Instruction
Which of the lines below contain the string "accomplish" with matching case? Pull out each of those lines in full.

Raw data
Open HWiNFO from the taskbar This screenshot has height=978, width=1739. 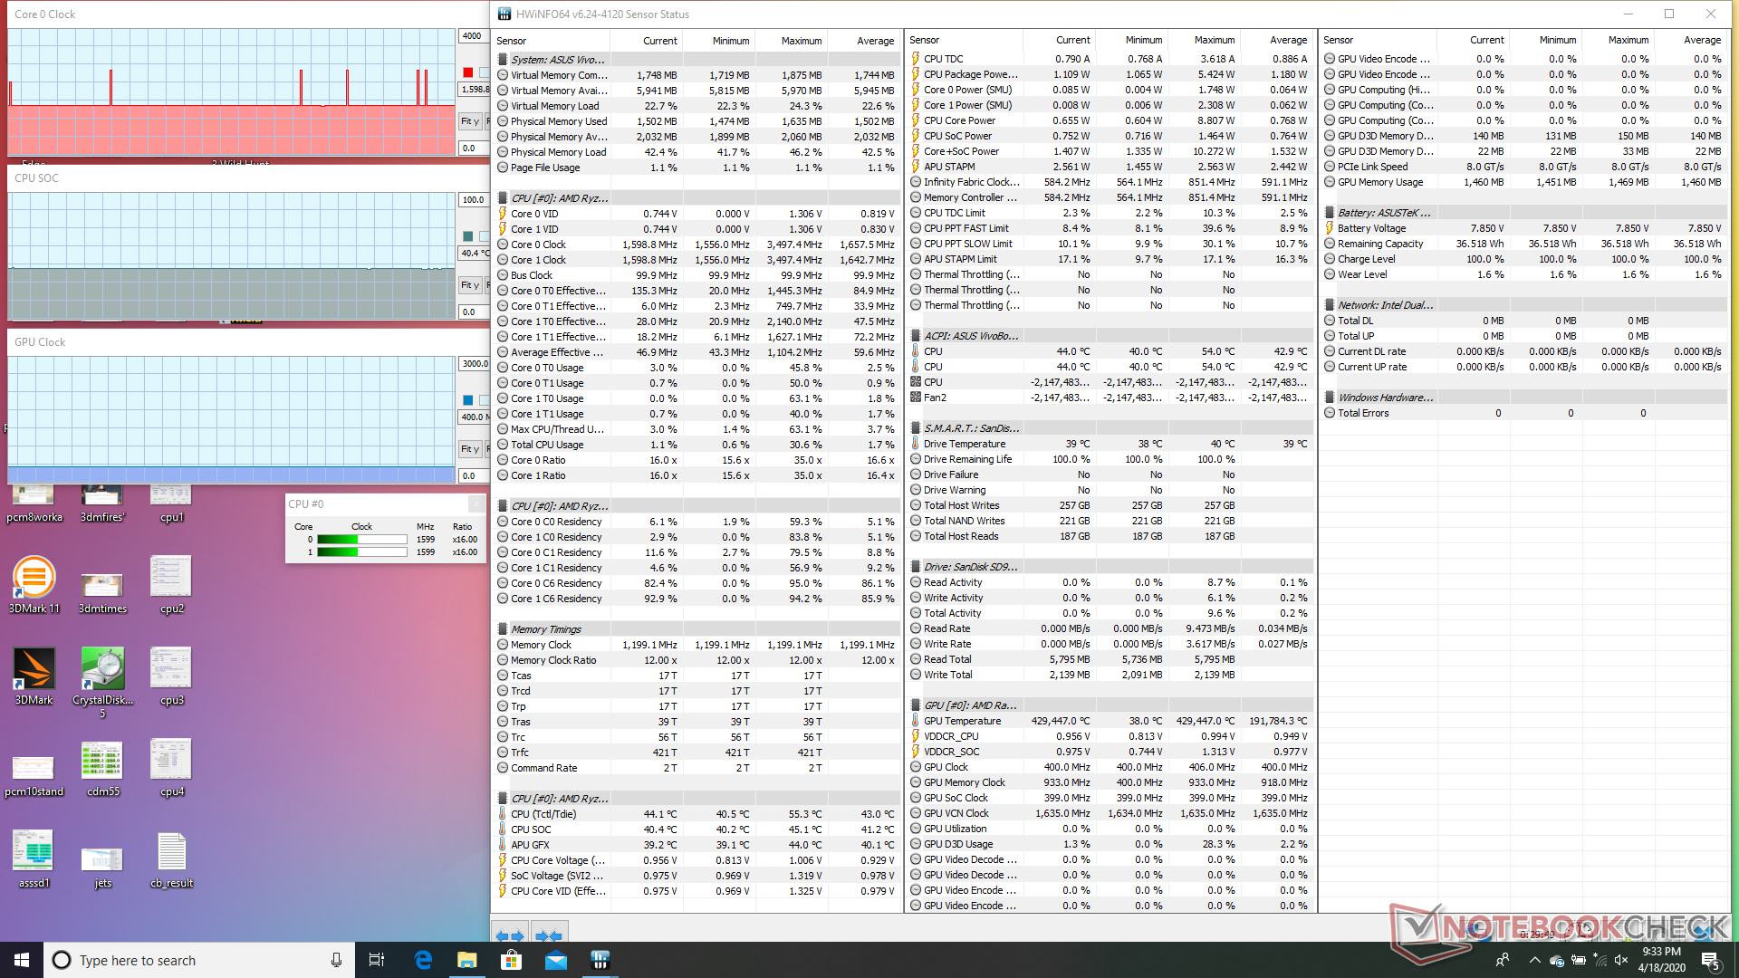[600, 960]
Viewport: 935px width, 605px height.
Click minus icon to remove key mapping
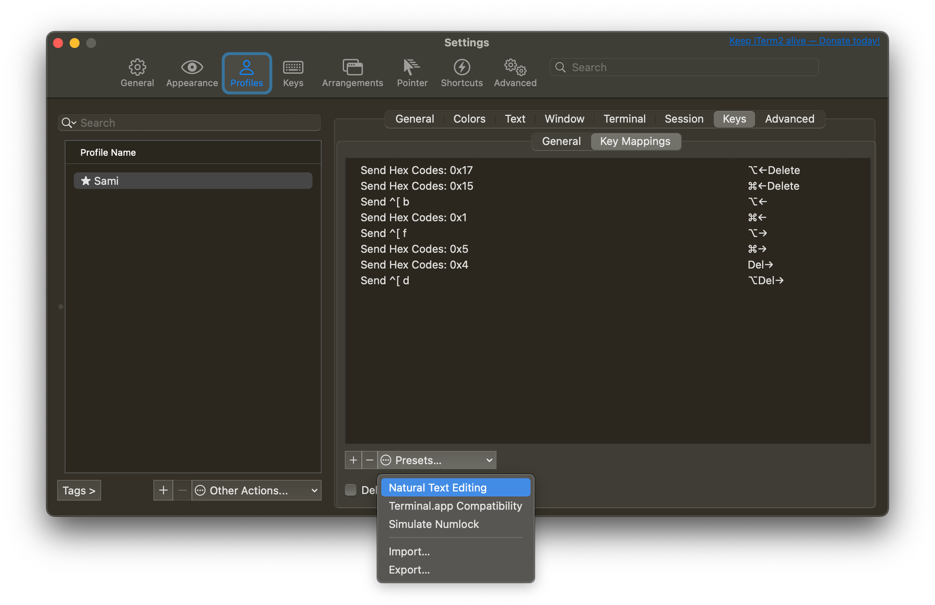[369, 460]
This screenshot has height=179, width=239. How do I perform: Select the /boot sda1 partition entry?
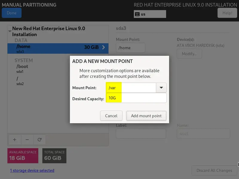point(58,69)
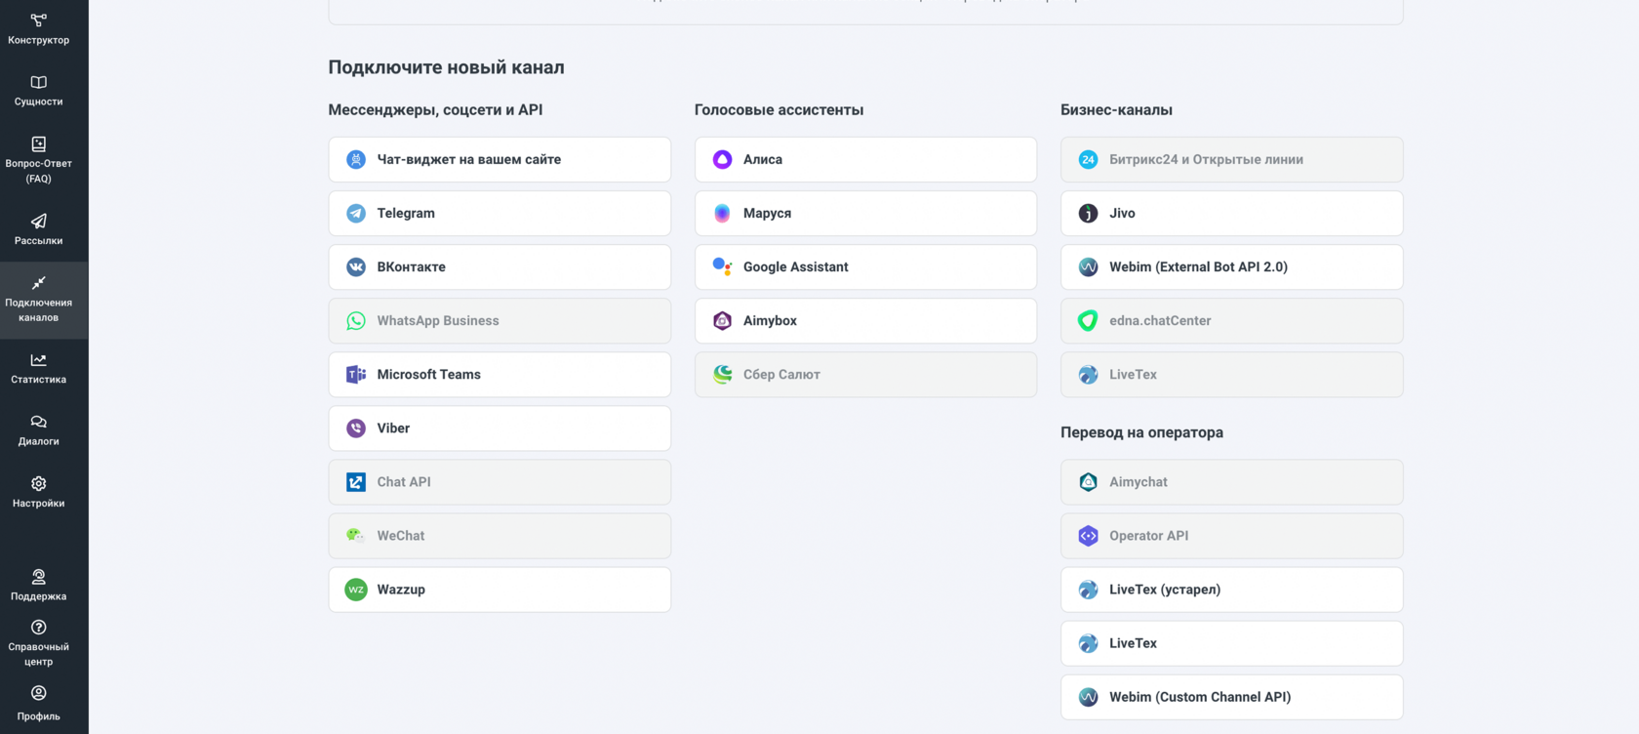Open Справочный центр link
Screen dimensions: 1639x734
pos(39,642)
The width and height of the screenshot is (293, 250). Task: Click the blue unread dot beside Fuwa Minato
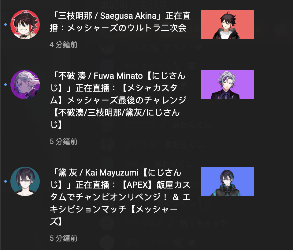[x=6, y=85]
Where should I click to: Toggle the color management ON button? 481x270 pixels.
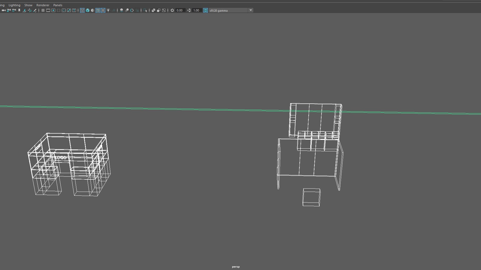(205, 10)
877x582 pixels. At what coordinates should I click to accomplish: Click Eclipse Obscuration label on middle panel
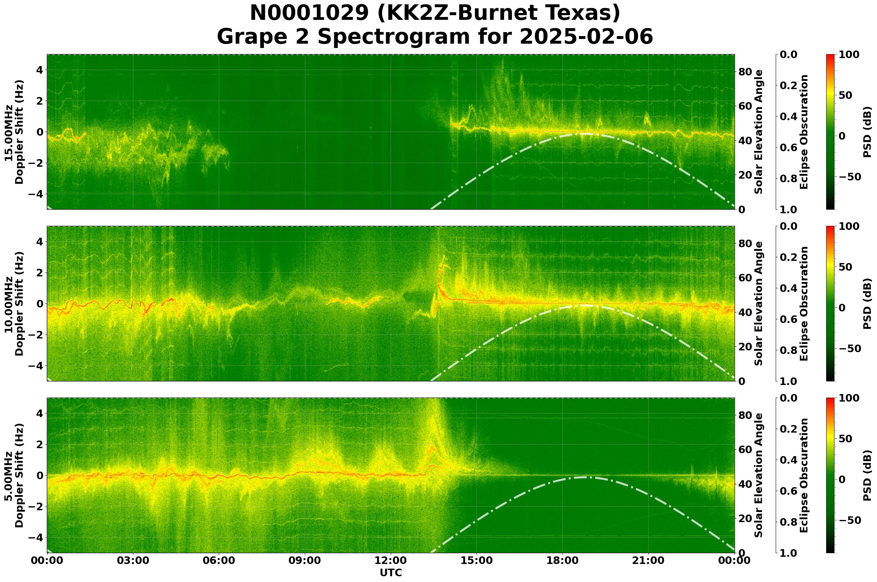click(803, 304)
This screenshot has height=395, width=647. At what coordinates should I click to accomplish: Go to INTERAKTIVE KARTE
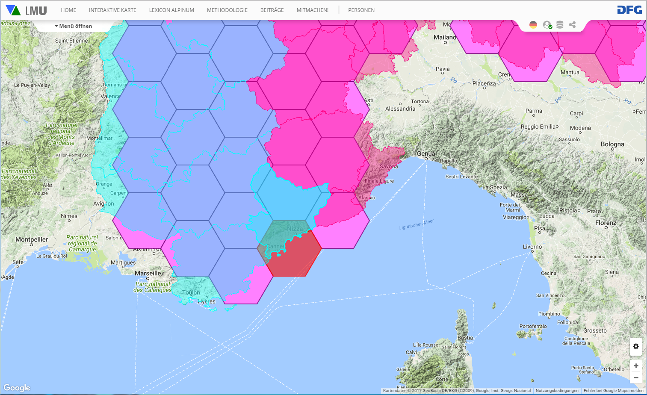pyautogui.click(x=112, y=10)
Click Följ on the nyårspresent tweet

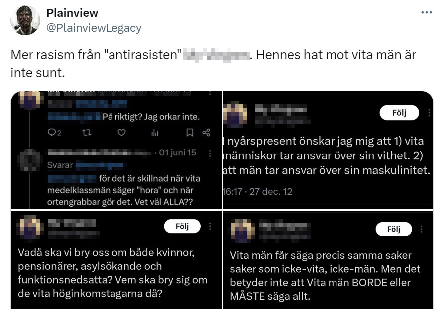399,113
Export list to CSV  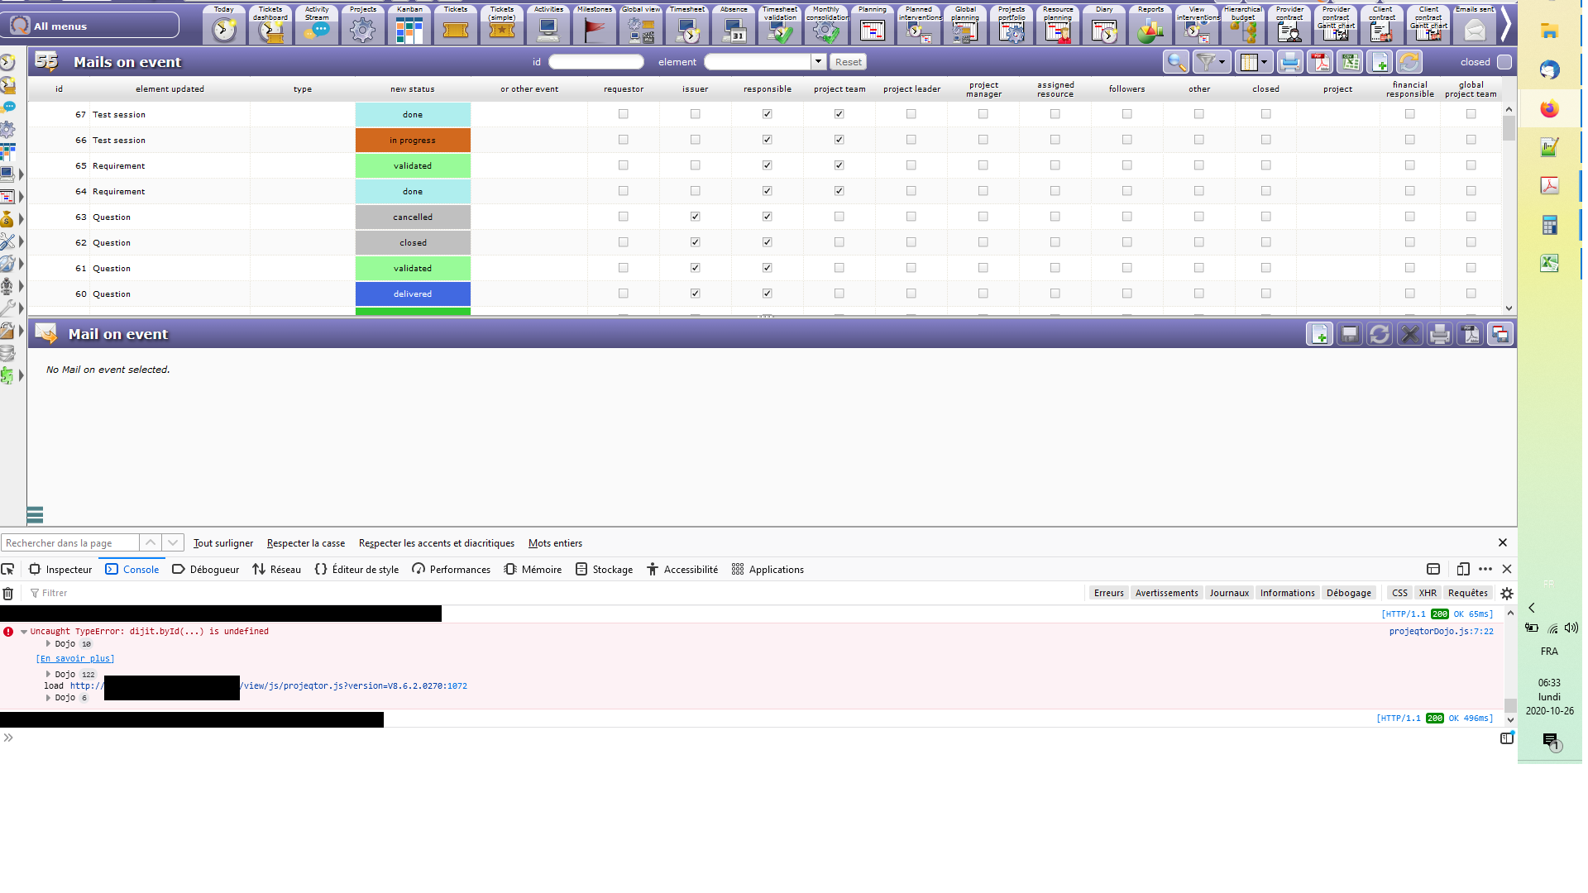[x=1350, y=62]
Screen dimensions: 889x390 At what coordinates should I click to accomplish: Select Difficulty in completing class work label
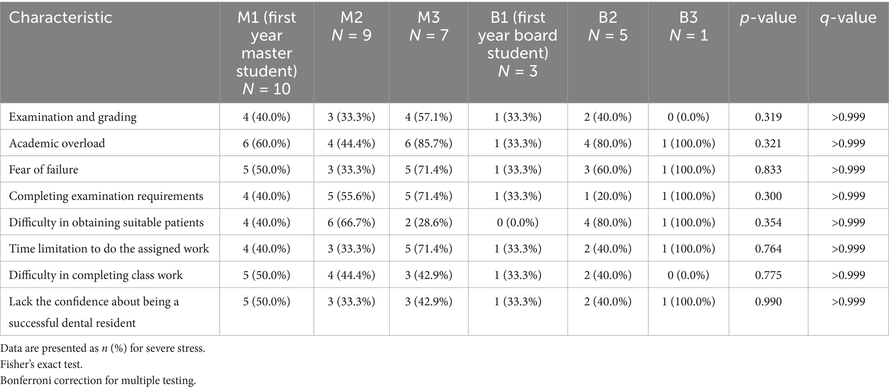coord(96,275)
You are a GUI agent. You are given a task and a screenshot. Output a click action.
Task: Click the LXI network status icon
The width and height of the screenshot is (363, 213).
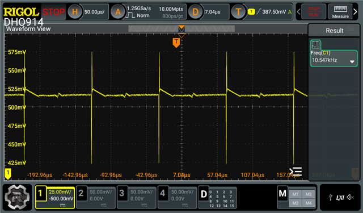click(340, 198)
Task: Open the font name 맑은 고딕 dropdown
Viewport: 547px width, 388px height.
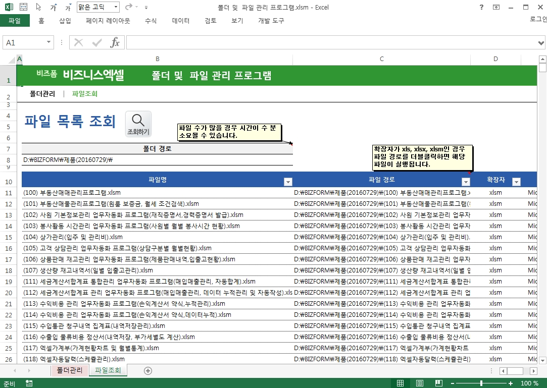Action: pos(115,8)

Expected answer
877x582 pixels. At what coordinates should I click to accomplish: Click Eclipse Obscuration label on middle panel
This screenshot has height=395, width=647. At what coordinates should I click to accomplish: Go to INTERAKTIVE KARTE
Screen dimensions: 889x390 At what coordinates should I click to accomplish: Select Difficulty in completing class work label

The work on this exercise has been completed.